Le chiedo come parla di Luisa, e con Luisa, a cui l’album è dedicato? «Volevo realizzare un’opera differente, – risponde – infatti ho messo insieme alcuni canti mai incisi (ad esclusione di O sono inganatore) che appartengono in parte al repertorio che mi è stato tramandato e che ho avuto anche la fortuna di apprendere dalla viva voce di Luisa Ronchini (alcuni dei quali trascritti nella pubblicazione citata), altri conservati nell’archivio della Società di Mutuo Soccorso “E. De Martino”; ci sono anche brani frutto del lavoro compositivo in testo e in musica di Luisa. Ne ho scelti otto».
Giuseppina e le sue tracce

Quelle otto tracce, per me che ho avuto il privilegio di ascoltarle, stregano come un incantesimo. Sarà per la meravigliosa voce di Giuseppina, in tutta la sua ampia gamma espressiva, per la texture sonora, per le atmosfere struggenti che sanno suscitare. C’è la fisarmonica avvolgente e sapida di Gualtiero Bertelli che, in Rosatina, ricama la storia d’amore di una giovane, per culminare in una chiusa polistrumentale imprevista; ci sono le voci delle impiraresse, i canti in calle di Sentime bona zente, con la partecipazione ineludibile di Elisa Giolo, Cinzia Ferranti Martina Ferraboschi; la ninna nanna di O sono inganatore, in cui fa irruzione la vocalità cristallina del flautista moldavo Petru Dinjos.
C’è un insolito Napoleone antimilitarista nella traccia che porta il suo nome, tra la voce di Giuseppina ed inaspettate registrazioni d’ambiente e strumentali, sintetizzatori artigianali, nello splendido collage sonoro di Paolo Pax Calzavara: che questa guera l’ha da fenire …, recita il testo. Oppure la voce sola di Casarin, infinita melodia che si avvita a spirale in Son tre ani, ancora un inno contro la guerra raccolto dalla stessa Ronchini a Padova nel 1971. Sant’Isepo è un miracolo contrappuntistico: un canto della tradizione dei Battipali veneziani percorso dal battente, quasi basso continuo, che ritma i suoni del lavoro quotidiano.
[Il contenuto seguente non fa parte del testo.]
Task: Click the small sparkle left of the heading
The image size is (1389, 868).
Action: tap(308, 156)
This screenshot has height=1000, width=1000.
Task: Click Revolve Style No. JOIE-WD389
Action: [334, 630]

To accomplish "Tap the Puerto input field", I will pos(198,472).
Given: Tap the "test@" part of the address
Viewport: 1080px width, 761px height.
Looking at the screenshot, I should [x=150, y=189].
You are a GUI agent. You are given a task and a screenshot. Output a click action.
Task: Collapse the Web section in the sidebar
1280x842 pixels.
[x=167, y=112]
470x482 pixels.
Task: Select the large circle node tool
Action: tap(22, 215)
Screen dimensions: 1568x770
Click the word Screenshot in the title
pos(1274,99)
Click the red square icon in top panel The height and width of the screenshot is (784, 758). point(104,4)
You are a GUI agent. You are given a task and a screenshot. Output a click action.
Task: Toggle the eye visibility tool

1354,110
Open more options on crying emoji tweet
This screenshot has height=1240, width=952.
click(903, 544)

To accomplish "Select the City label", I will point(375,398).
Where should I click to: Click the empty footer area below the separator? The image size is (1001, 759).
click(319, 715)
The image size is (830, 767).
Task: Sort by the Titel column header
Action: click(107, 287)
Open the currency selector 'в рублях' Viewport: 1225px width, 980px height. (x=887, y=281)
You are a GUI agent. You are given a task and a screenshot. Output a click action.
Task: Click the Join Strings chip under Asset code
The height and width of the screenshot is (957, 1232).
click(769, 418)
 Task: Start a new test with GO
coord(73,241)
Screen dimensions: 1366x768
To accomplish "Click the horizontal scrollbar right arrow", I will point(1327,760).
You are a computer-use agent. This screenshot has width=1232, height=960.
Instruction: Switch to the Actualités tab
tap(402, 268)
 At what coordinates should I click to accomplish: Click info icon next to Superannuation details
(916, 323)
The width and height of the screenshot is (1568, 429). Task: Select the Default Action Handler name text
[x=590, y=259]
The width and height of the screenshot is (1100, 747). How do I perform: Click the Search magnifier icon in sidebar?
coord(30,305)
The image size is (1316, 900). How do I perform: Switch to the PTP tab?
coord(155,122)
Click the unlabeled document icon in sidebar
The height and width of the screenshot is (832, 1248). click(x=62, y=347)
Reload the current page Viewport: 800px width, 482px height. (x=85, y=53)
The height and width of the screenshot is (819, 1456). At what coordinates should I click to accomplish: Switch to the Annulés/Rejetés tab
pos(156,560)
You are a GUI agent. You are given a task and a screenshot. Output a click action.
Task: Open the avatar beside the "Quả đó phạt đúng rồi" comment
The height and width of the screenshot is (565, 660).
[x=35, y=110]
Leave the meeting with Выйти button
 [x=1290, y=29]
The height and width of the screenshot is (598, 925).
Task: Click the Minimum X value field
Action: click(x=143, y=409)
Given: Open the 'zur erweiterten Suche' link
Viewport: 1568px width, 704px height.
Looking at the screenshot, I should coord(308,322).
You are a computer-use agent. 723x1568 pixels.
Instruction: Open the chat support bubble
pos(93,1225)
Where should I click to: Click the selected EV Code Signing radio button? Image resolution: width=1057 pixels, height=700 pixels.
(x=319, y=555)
Il tutto è i mpreziosito dalla partecipazione di una seconda voce, quella del nigeriano Emmanuel Pedro Duru, che si esibisce anche al cajon e alla tastiera. In Lamento, l’esibizione della solista è sostenuta dalle chitarre di Simone Cimo Nogarin e dal basso elettrico di Luciano Marini, per terminare con Nana nana, l’indimenticabile ninna nanna che Luisa Ronchini stessa cantò per la prima volta al concerto del 1993. Giuseppina, oltre ad una magistrale vocalità, vi aggiunge il ritmo del remo, lo sciabordio delle acque, la profondità del buio.
Oltre al recupero filologico di estrema purezza, comprendo tuttavia che l’intenzione di Giuseppina Casarin non sta tutta lì

C’è qualcosa che appartiene solamente all’interprete, un aspetto innovativo che oltrepassa il tempo e lo spazio. La mia osservazione non stupisce Giuseppina, anzi, ne appare convinta: «Sai – commenta – in Vista da tera, la riproposta dei canti non si concentra esclusivamente intorno all’aspetto filologico, all’esecuzione dei modi musicali. Piuttosto, ho preferito porre attenzione alla ricerca di un punto d’incontro con altri mondi, con altre idee per fare musica. Chiamala una nuova occasione per ascoltare questi suoni che mi appartengono, per darmi l’opportunità di cantarli ancora. Perché continuano a parlarmi di radici, evocandomi immancabilmente il tempo presente».
Ho avuto la fortuna di ascoltare “Beppa” e di partecipare ad alcuni laboratori nell’ambito del progetto ” Alla ricerca di Simurg” . In pochi minuti sa creare un clima di ascolto, di coinvolgimento, ti aiuta ad allentare le difese e ti mette in sintonia con gli altri con il canto, i movimenti, la sonorità. Doti incredibili che unite all’autorevolezza e all’accoglienza gli consente di guidare qualsiasi persona in un percorso canoro.